Aleksandar (Alex) Vakanski

 

AlphaGo

-- posted May 2016 --

Recently, a program (or if you prefer, a computer) named AlphaGo won a match in the board game Go against one of the best players in the world – the South Korean Lee Sedol. Go is an ancient board game that is popular in South Asia, and it is considered one of the most complex board games, due to the very high number of possible board move configurations (e.g., higher than the possible combinations in chess). In a series of five games, the final score was 4:1 in favor of AlphaGo. It is worth mentioning that before that match AlphaGo defeated the European Go champion Fan Hui in a five-game match with a score of 5:0.

AlphaGo was developed by DeepMind, which is a London based company owned by Alphabet (read Google).

Knowing that 19 years ago the Deep Blue computer developed by IBM defeated the then-world chess champion, and one of the best chess players of all time, Garry Kasparov, the win by AlphaGo in another board game against one of the top human players may not seem like a big deal. However, it is a huge deal, since there is a fundamental difference between the two computer programs. Namely, while Deep Blue was developed in a supervised manner with the involvement of a number of chess experts, AlphaGo learned the Go game mostly on its own without being explicitly taught by human task exerts. This type of problem-solving in the field of machine learning is referred to as unsupervised learning.

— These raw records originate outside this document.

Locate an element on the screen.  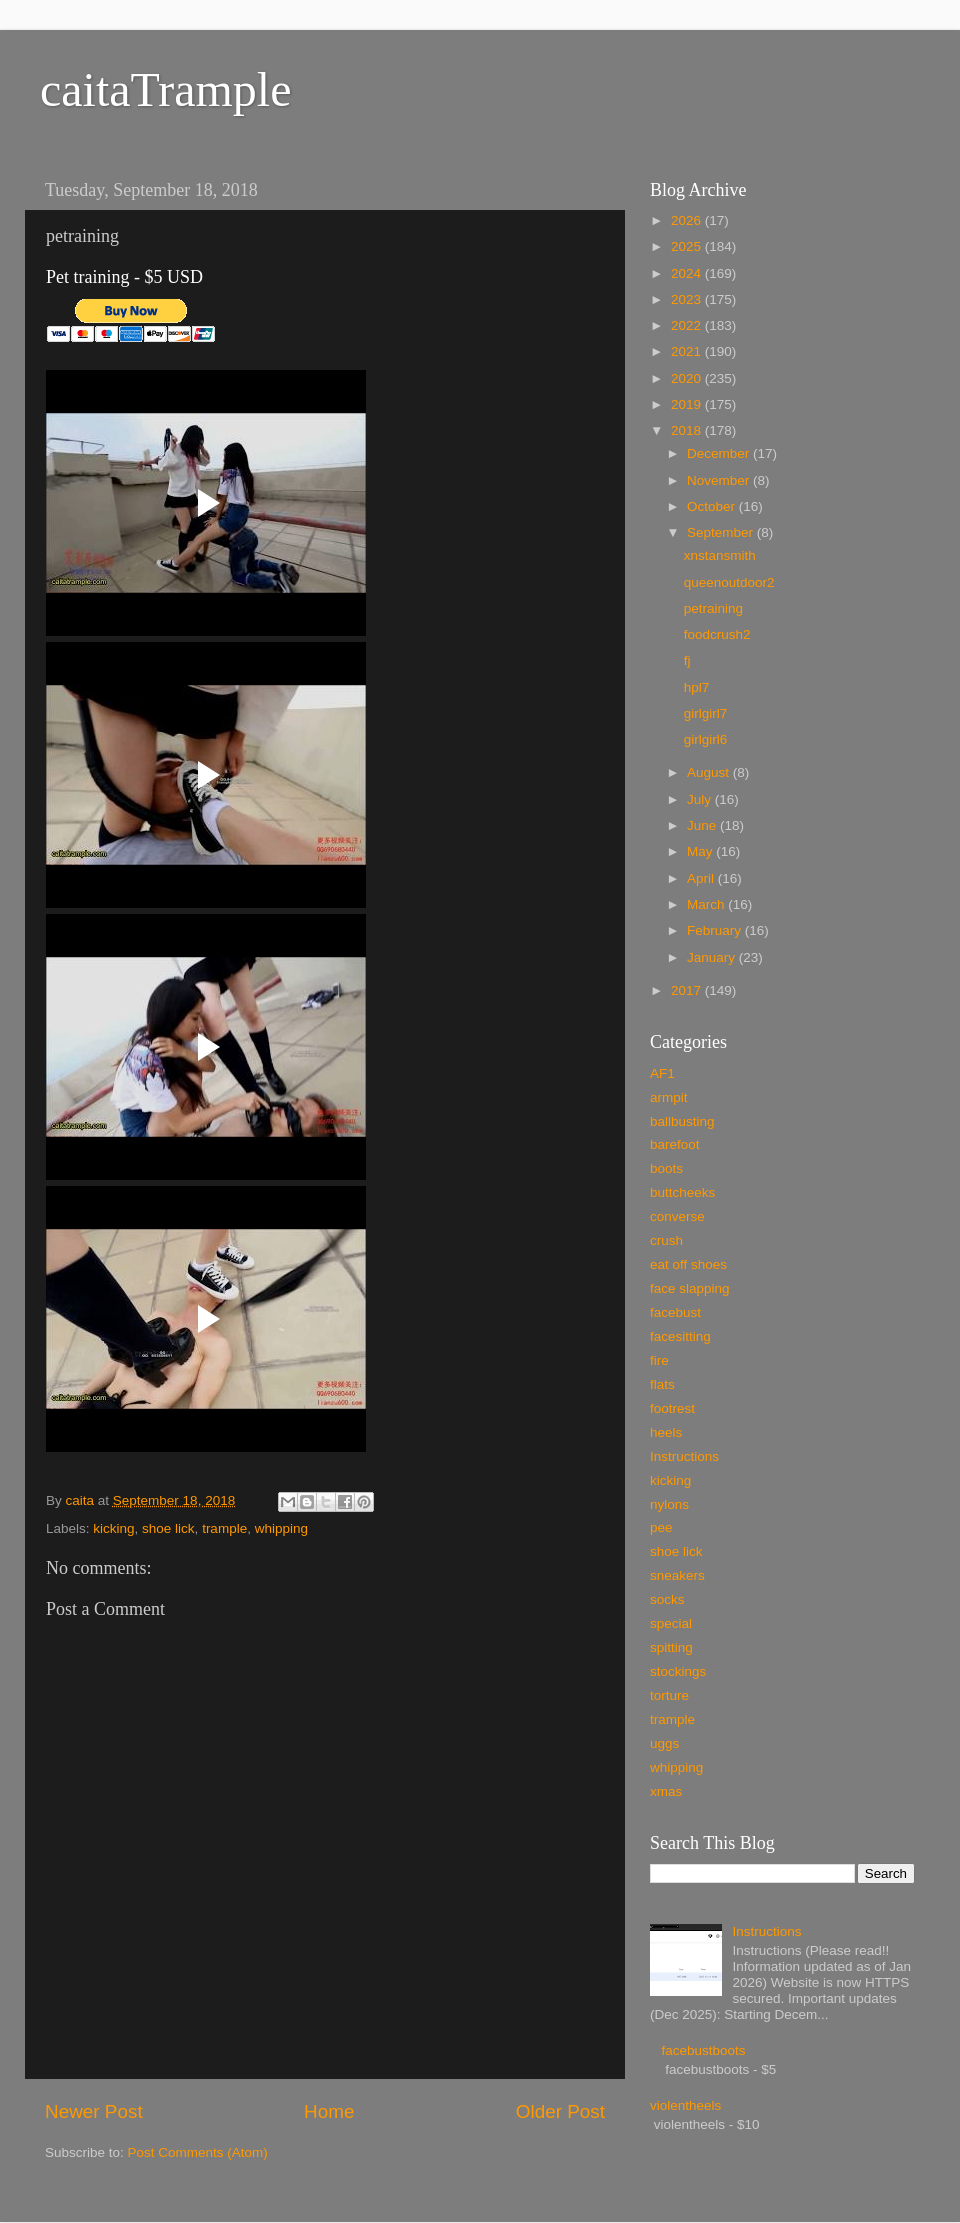
ballbusting is located at coordinates (682, 1121).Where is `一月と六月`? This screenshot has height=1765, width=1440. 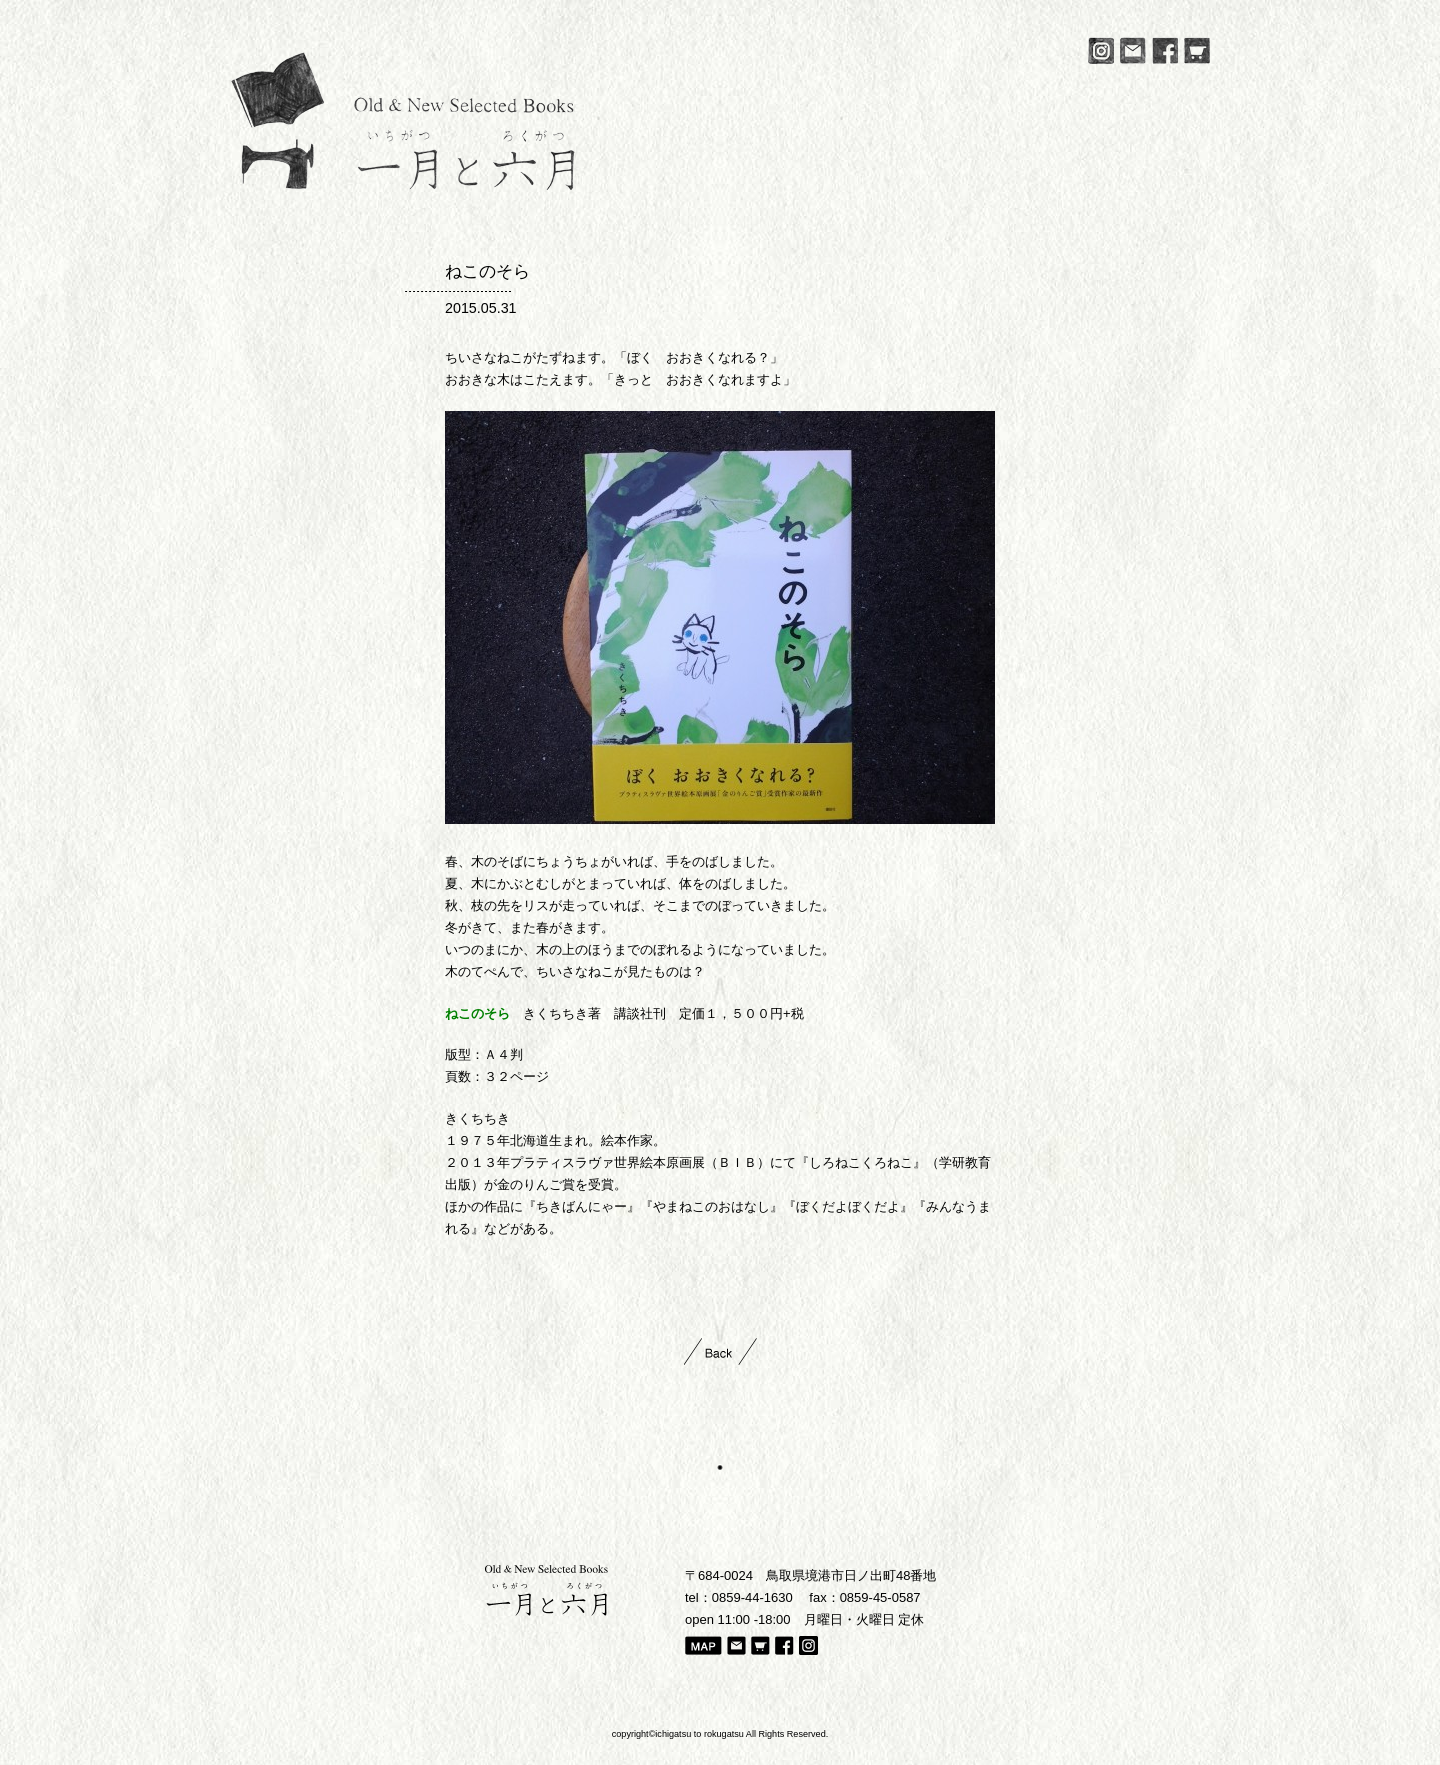
一月と六月 is located at coordinates (402, 121).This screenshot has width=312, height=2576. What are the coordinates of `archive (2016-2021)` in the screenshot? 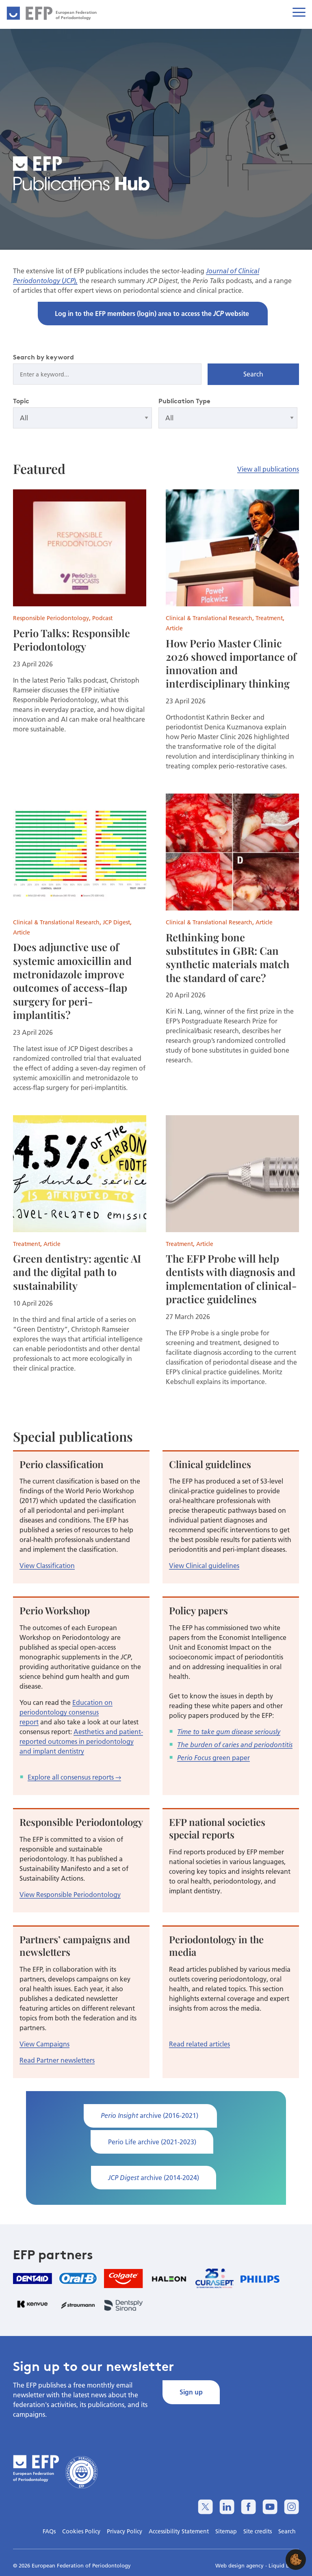 It's located at (150, 2115).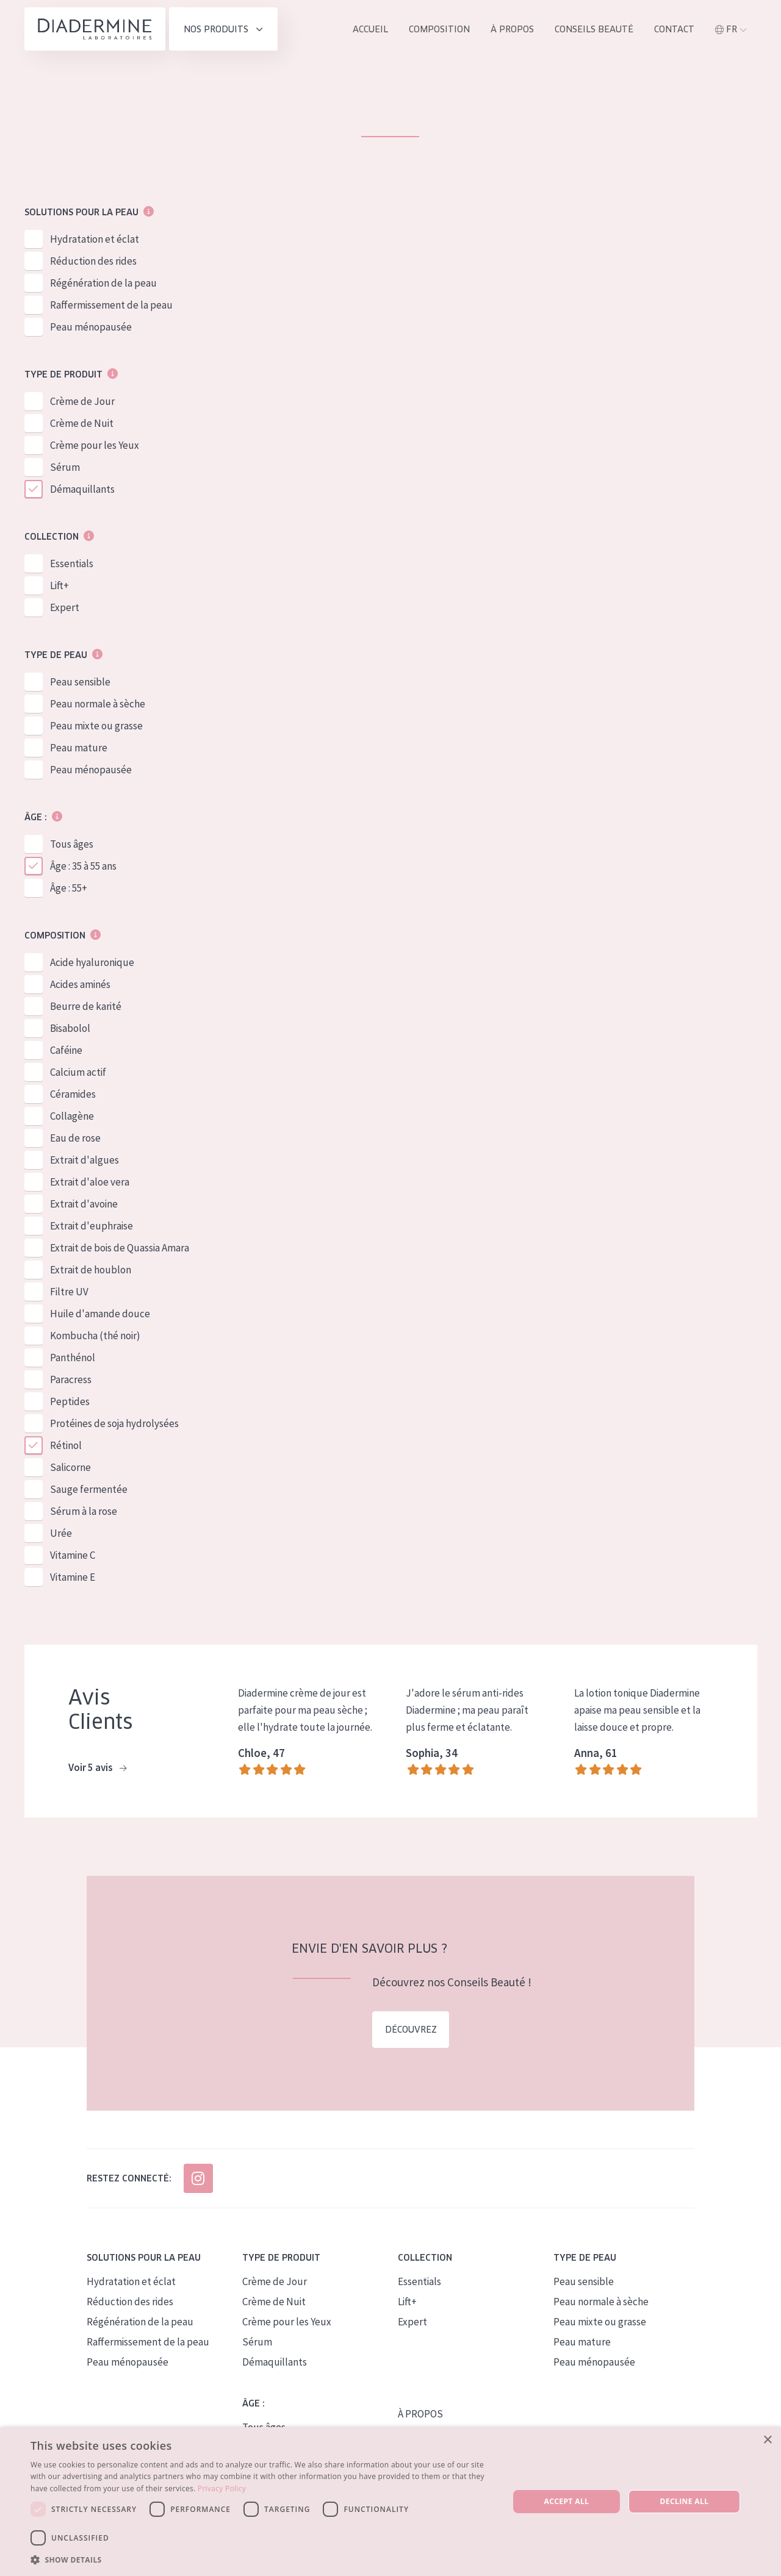 This screenshot has width=781, height=2576. What do you see at coordinates (80, 682) in the screenshot?
I see `Peau sensible` at bounding box center [80, 682].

Training AlphaGo involved first analyzing historical Go games to achieve an initial level of proficiency. Afterwards, AlphaGo was left to plays millions of games against itself, i.e., another copy of AlphaGo, whereby the program learned how to valuate different moves in relation to board configurations. The algorithm employs deep neural networks in combination with Monte-Carlo tree search for training from historical games, and reinforcement learning in the self-play games. Reinforcement learning is another machine learning method, where the learning entails exploration of different solutions and assigning rewards or penalty points to the solutions, with a goal to recognize solutions that maximize the reward points.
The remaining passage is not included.